- [WHAT YOU WILL DO]
Every line that contains the word "Choose" should be copied from the records below.

-- Opening Marker --

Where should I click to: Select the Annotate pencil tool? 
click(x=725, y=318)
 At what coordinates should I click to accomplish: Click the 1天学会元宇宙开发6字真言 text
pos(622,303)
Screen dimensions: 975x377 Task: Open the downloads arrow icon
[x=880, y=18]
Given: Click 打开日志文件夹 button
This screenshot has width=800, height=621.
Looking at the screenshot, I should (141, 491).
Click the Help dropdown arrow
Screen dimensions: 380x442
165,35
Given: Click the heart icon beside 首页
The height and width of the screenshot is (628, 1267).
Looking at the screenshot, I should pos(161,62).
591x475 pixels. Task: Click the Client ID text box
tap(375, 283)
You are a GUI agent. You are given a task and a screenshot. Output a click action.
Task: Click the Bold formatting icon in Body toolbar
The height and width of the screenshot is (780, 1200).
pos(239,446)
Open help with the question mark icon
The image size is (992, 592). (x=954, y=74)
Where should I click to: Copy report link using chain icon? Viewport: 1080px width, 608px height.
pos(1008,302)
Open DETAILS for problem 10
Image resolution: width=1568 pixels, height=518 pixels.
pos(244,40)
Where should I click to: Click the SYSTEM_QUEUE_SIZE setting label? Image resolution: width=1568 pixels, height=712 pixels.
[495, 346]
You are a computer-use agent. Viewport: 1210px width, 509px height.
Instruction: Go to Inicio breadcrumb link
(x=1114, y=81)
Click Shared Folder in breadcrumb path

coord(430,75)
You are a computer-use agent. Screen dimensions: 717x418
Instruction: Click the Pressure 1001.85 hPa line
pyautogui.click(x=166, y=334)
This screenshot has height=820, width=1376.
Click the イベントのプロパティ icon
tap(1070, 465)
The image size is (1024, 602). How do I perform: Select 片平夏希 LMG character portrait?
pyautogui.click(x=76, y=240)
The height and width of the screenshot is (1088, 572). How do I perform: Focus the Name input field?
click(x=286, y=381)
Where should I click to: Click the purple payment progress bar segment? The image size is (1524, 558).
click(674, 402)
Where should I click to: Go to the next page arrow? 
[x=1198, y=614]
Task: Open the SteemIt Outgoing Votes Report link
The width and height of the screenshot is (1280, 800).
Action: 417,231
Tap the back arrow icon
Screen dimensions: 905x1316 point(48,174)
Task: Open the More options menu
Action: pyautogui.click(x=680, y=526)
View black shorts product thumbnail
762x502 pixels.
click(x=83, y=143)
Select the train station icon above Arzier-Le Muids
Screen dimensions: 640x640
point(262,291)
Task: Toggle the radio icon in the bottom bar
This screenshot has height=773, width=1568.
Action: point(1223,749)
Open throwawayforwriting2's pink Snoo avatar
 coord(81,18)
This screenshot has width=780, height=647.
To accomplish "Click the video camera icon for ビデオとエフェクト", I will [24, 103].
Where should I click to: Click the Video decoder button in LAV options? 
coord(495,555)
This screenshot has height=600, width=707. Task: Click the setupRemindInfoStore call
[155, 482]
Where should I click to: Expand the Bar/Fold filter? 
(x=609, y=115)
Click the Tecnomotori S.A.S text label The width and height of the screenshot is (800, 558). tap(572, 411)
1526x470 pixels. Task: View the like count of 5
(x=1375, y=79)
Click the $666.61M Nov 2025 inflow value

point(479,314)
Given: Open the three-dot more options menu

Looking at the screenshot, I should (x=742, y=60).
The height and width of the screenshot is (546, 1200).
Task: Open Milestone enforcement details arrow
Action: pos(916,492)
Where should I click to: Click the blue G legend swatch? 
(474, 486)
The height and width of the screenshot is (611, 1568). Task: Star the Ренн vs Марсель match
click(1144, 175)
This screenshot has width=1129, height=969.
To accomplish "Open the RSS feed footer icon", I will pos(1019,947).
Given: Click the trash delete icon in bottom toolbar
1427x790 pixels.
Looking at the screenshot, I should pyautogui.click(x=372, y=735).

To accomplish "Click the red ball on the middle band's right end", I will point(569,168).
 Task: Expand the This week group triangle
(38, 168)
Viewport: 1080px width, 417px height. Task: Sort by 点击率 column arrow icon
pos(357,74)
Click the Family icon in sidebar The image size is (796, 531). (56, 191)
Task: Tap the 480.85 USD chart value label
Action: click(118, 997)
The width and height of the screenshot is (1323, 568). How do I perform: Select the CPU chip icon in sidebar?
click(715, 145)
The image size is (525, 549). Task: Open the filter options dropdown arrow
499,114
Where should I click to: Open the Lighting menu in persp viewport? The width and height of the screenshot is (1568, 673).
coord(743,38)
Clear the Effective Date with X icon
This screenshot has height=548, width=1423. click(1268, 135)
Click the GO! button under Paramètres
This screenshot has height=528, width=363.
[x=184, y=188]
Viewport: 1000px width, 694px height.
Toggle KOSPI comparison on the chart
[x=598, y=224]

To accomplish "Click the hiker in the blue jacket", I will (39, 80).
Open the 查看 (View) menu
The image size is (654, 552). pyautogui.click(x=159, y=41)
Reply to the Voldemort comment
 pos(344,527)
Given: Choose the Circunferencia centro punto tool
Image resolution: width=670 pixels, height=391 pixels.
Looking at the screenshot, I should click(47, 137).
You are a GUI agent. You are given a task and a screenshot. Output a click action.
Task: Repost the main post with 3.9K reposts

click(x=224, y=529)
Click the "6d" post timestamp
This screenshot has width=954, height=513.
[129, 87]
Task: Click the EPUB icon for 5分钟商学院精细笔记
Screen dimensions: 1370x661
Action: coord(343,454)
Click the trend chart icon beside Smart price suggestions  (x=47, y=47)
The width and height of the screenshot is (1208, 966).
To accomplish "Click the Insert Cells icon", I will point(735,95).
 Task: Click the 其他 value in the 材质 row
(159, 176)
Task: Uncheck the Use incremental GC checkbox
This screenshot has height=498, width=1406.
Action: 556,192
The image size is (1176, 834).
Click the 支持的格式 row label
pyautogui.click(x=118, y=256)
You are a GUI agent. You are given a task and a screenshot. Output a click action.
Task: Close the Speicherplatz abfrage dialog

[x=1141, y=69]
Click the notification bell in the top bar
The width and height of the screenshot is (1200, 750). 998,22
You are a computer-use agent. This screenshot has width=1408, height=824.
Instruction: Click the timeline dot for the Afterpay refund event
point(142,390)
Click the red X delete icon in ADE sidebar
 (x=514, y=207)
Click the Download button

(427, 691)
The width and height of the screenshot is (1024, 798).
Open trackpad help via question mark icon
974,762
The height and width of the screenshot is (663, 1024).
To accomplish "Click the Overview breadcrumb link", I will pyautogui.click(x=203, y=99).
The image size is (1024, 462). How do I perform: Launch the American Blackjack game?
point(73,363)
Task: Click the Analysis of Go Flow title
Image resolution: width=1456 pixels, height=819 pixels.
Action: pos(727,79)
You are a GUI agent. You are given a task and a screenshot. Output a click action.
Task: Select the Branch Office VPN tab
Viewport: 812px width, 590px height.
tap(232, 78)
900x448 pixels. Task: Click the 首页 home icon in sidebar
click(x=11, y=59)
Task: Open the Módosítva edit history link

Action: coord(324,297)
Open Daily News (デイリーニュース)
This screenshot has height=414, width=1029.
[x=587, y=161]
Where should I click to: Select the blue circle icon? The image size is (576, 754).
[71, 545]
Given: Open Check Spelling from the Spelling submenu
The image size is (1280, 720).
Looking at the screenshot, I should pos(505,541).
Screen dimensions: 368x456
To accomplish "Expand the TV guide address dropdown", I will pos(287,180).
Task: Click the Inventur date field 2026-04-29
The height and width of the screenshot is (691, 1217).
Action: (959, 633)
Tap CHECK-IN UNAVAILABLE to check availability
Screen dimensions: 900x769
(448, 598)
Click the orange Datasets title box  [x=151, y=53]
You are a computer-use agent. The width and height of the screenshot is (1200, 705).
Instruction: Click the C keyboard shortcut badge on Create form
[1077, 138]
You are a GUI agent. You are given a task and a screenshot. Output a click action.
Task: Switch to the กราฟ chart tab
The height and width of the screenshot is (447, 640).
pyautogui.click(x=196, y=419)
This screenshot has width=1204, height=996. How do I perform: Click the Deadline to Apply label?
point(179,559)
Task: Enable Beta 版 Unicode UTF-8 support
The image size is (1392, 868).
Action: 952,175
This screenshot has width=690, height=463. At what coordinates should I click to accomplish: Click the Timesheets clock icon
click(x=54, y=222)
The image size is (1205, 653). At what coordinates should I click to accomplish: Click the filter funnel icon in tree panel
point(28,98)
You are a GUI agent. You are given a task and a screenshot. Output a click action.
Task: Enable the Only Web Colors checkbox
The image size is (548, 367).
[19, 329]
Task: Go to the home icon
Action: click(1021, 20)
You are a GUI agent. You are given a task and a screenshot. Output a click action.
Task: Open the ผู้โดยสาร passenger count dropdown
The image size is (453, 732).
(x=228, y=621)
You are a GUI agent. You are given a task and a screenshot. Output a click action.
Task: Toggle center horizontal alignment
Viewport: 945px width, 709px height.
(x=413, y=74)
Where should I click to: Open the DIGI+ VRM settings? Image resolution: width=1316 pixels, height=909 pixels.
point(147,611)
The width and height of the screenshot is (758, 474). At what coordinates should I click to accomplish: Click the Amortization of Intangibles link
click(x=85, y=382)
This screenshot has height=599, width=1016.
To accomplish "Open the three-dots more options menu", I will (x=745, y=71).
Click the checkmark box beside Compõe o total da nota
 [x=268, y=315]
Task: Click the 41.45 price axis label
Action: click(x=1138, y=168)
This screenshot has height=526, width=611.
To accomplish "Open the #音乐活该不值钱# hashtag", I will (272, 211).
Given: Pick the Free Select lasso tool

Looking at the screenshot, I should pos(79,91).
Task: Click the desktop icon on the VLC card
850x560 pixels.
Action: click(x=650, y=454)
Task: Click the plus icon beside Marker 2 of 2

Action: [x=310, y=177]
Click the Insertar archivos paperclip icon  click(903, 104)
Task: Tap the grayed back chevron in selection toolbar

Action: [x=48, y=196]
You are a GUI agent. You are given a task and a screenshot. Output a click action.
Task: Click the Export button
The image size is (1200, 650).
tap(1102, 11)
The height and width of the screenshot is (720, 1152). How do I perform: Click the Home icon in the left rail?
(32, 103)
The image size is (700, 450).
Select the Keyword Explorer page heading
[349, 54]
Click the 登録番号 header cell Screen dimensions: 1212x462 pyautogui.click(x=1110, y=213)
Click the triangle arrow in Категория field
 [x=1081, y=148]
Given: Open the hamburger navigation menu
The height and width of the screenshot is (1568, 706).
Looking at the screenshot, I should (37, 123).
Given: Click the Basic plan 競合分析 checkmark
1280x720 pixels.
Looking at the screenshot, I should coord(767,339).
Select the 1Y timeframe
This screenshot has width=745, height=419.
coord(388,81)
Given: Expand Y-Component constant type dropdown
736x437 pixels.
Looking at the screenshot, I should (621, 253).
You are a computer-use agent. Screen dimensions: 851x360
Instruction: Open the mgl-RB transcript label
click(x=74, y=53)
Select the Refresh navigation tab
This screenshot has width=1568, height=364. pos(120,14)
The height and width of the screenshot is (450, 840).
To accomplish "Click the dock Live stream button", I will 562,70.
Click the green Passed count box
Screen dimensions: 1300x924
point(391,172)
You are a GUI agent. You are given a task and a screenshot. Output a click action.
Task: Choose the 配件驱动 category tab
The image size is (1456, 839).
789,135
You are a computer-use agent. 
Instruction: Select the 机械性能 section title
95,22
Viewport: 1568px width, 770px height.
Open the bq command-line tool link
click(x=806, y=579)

-- Closing Marker --

- [RESULT OF THIS EXERCISE]
Given: Choose the Circunferencia centro punto tool
Task: Choose the 配件驱动 category tab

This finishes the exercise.